Alex Haditaghi zszedł do szatni Pogoni Szczecin. Kamil Grosicki zdradził jego słowa

WP SportoweFakty / Tomasz Fijałkowski
WP SportoweFakty / Tomasz Fijałkowski

Kapitan Pogoni Szczecin pokazał stalowe nerwy w końcówce wygranego 2:1 meczu z Piastem Gliwice. Wcinką z rzutu karnego pokonał Frantiska Placha. Alex Haditaghi dosadnie skomentował wyczyn reprezentanta Polski po meczu w szatni.

Tak Alex Haditaghi, jak i kapitan zespołu Kamil Grosicki odetchnęli po wygranym 2:1 meczu z Piastem Gliwice. Pogoń Szczecin zdobyła komplet punktów po trzech porażkach i oddaliła się od miejsc spadkowych w PKO Ekstraklasie. Drużyna stwarzała sobie dużo sytuacji podbramkowych w pierwszym meczu pod wodzą Thomasa Thomasberga, ale o zwycięstwie zdecydował dopiero strzał z rzutu karnego w 89. minucie.

- Przyszedł nowy trener i chyba za dużo mocy wkładaliśmy w te wcześniejsze strzały. Ja sam zmarnowałem kilka szans na gola, a powinienem zachować więcej spokoju. Końcowo widowisko było przyjemne, a wygrać, po bramce w końcówce, to zawsze fajna rzecz - mówi Kamil Grosicki w strefie mieszanej po meczu.

Za wykonanie rzutu karnego w końcówce podstawowego czasu odpowiadał właśnie kadrowicz Jana Urbana. Zrobił to, jak na Kamila Grosickiego przystało, wcinką po zmyleniu Frantiska Placha. Jeśli ktoś w Pogoni miał wpaść na taki pomysł, musiał to być Grosicki.

ZOBACZ WIDEO: #dziejesiewsporcie: Co oni zrobili!
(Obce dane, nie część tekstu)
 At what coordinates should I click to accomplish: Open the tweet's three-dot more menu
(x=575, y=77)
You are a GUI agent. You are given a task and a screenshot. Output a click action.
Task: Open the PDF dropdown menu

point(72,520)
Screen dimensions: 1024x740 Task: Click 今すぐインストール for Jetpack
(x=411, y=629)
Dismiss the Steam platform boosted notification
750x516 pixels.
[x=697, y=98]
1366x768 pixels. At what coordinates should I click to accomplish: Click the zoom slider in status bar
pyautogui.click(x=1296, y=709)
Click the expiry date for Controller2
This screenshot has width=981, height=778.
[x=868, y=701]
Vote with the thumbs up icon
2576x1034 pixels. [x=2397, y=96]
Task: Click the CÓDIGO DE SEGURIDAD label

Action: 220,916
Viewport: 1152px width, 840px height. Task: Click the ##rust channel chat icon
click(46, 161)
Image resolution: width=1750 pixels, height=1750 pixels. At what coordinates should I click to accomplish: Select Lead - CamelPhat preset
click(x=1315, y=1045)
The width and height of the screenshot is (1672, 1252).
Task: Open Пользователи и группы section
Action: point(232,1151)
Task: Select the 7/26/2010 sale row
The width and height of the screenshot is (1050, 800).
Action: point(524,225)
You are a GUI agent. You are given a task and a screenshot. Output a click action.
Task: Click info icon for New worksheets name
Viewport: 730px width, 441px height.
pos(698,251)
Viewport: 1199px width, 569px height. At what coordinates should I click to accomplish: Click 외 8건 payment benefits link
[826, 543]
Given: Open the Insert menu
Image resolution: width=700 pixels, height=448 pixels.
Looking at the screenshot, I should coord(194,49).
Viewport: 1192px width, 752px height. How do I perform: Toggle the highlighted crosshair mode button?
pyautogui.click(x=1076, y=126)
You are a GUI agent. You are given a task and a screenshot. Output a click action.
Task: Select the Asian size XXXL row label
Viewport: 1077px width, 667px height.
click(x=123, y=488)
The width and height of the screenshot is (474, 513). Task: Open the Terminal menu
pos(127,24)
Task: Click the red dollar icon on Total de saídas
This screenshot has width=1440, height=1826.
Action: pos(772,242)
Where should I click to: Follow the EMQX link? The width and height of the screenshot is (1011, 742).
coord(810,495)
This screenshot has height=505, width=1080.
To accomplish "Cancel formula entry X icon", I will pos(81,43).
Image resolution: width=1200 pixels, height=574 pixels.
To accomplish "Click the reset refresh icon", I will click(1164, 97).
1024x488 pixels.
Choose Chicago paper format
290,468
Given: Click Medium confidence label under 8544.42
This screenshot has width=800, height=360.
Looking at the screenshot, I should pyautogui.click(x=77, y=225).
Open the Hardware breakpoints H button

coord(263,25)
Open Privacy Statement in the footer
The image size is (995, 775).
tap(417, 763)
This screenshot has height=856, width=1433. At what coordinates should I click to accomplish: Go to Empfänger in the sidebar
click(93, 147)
Niesamowity gol w ósmej sekundzie

- Już jak trwał VAR, przed rzutem karnym, miałem w głowie jedną myśl, że muszę wyluzować. Strzeliłem wcinką. Adrenalina, smaczek dla kibiców, będzie się o tym mówiło i zostanie zapamiętane. Trzeba być pewnym siebie. Bramkarz był przekonany, że będę strzelać na siłę, a tu niespodzianka. Cieszę się, że przełamałem się na bramkę, za którą są nasi fanatycy. Jako kapitan chciałem wziąć tę odpowiedzialność na siebie - opowiada Kamil Grosicki.

Po meczu w szatni zjawił się właściciel klubu Alex Haditaghi. - Powiedział, że dostanie przy mnie zawału serca. Nie spodziewał się, że wykonam coś takiego - zdradza kapitan Pogoni.

Pogoń zagrała w piątek, więc Kamil Grosicki spokojnie wybierze się na październikowe zgrupowanie reprezentacji Polski. Choć w klubie zaliczył występ jako napastnik, nie zamierza rywalizować z Robertem Lewandowskim o miejsce w ataku. Pomysł jest inny. - Będzie "Lewy" na kadrze, może poprawię skuteczność. Oddaliśmy 27 strzałów, a mieliśmy z tego tylko dwa gole - wzdycha Grosicki.

- Graliśmy fajnie i nad wykończeniem musimy pracować. Mamy tyle stuprocentowych sytuacji pod bramkę i trzeba je strzelać. Prawie do końca meczu nam nie szło, ale kibice ponieśli nas do decydującego ataku. Co do mnie, to rozmawiałem z nowym trenerem i ma właśnie taki pomysł na mnie, żebym miał mniej zadań w obronie, ale wykorzystywał szybkość w kontratakach. Zakładam, że trener będzie konsekwentnie stawiać na ustawienie z dwoma napastnikami. Mam fantazję skrzydłowego, a w ataku potrzebuję też trochę spokoju - podsumowuje piłkarz Pogoni.